▶ _Problem description_
Reproduce the listing in full, pictures excluded.

======

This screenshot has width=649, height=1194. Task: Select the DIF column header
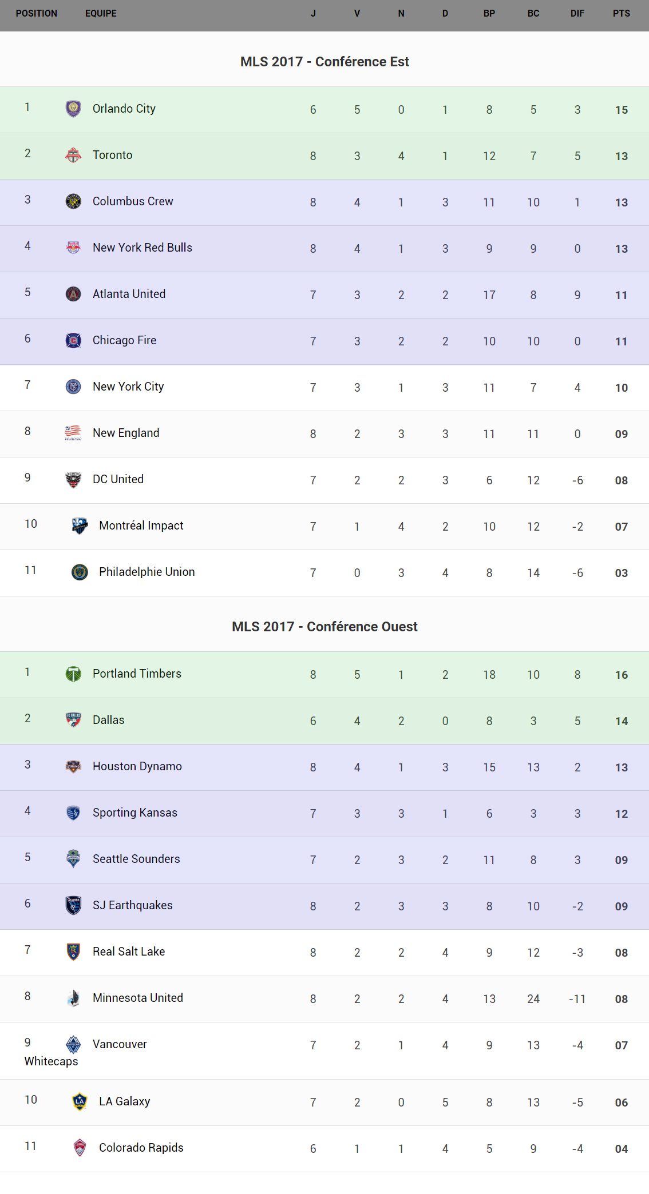[577, 13]
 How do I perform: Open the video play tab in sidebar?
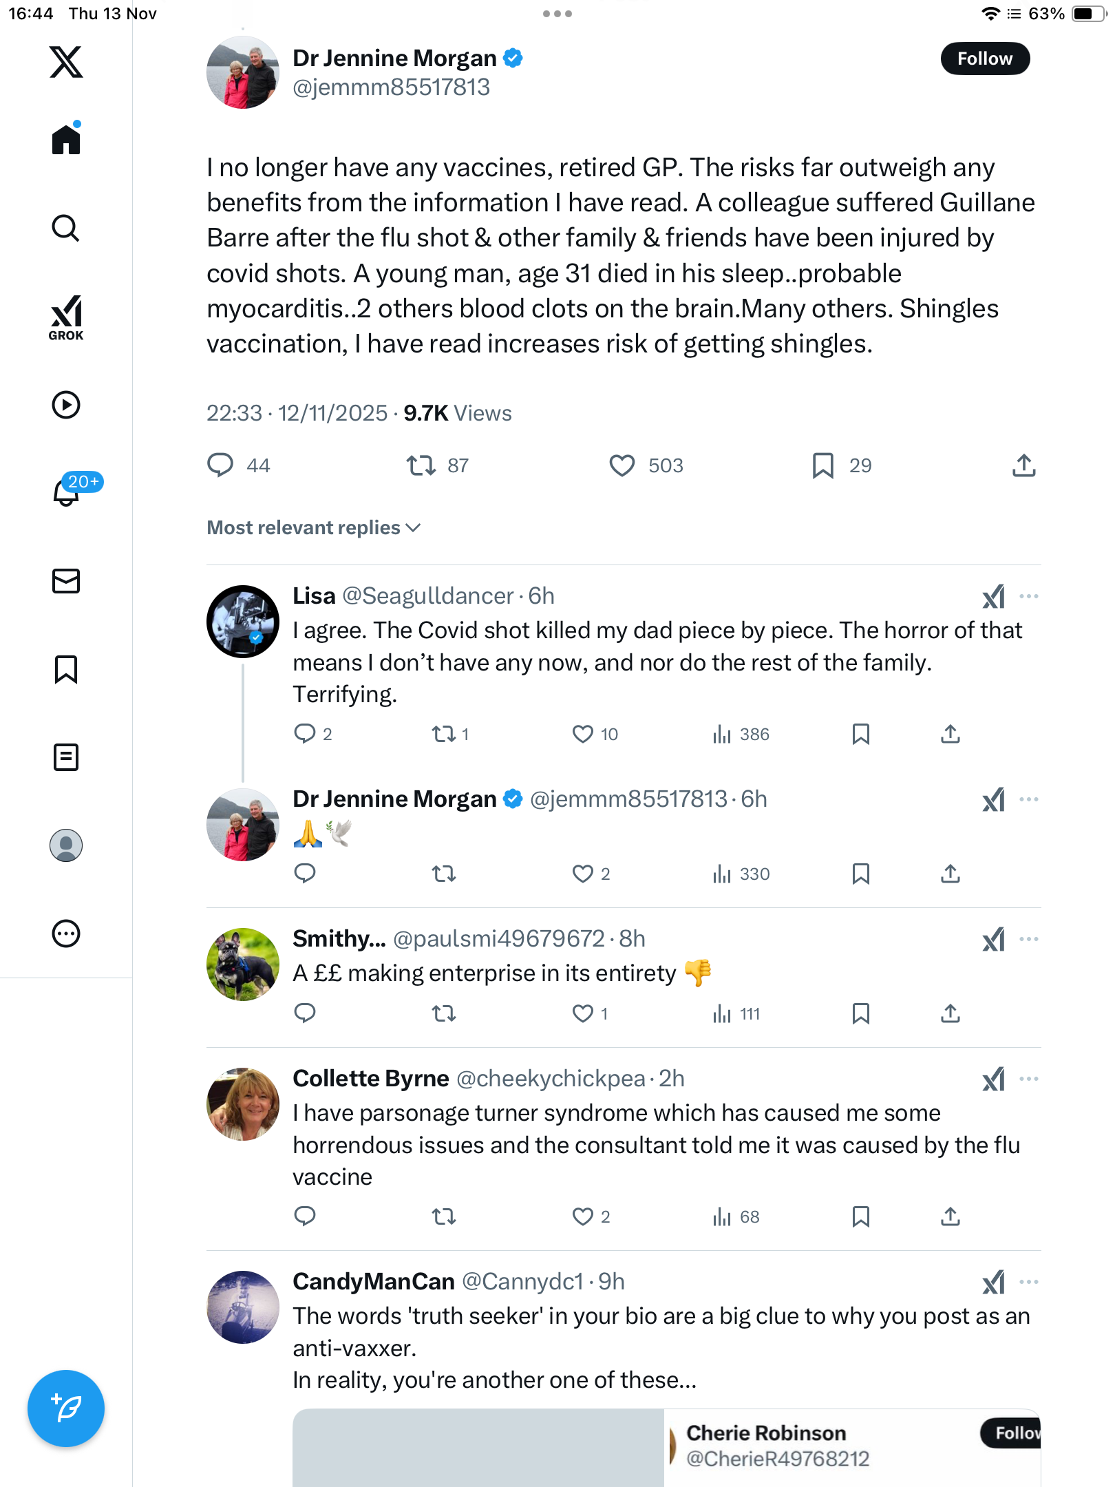[x=66, y=405]
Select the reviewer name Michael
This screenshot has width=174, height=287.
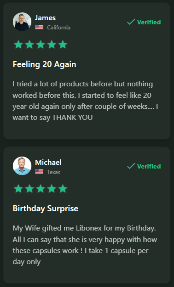[x=48, y=163]
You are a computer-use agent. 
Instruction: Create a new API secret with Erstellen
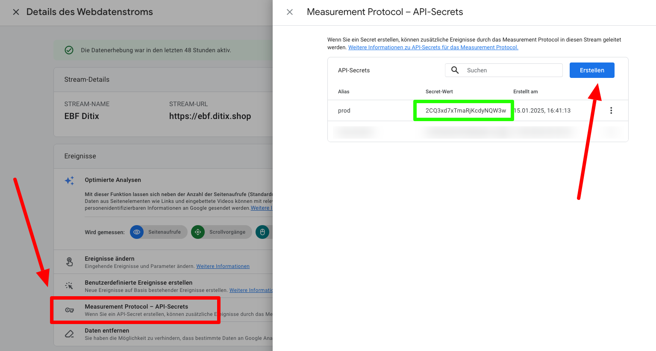[x=592, y=70]
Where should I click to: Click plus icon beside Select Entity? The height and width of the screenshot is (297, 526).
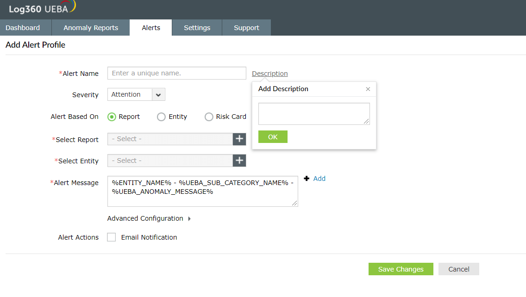[239, 161]
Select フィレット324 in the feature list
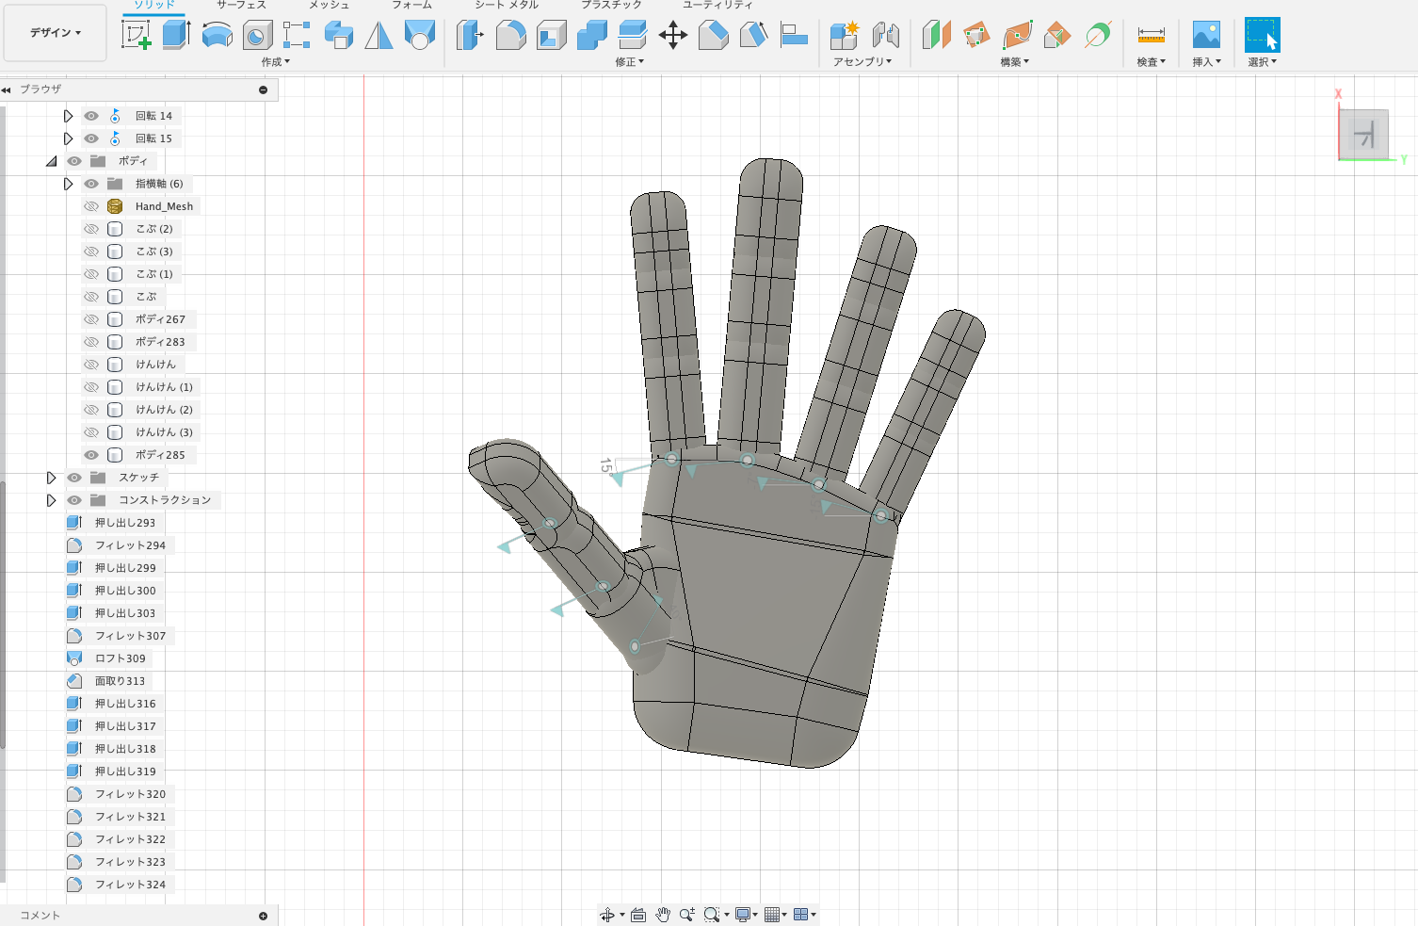Screen dimensions: 1418x926 [x=130, y=885]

======

▶ _Solution to this problem_
This screenshot has width=649, height=1194. Task: Select the DIF column header
[577, 13]
 How do I perform: Open the video play tab in sidebar?
[x=66, y=405]
Select the reviewer name Michael
This screenshot has width=174, height=287.
[x=48, y=163]
You are a computer-use agent. 
Instruction: Create a new API secret with Erstellen
[x=592, y=70]
Where should I click to: Click plus icon beside Select Entity? The height and width of the screenshot is (297, 526).
[239, 161]
Select フィレット324 in the feature list
Screen dimensions: 1418x926 [x=130, y=885]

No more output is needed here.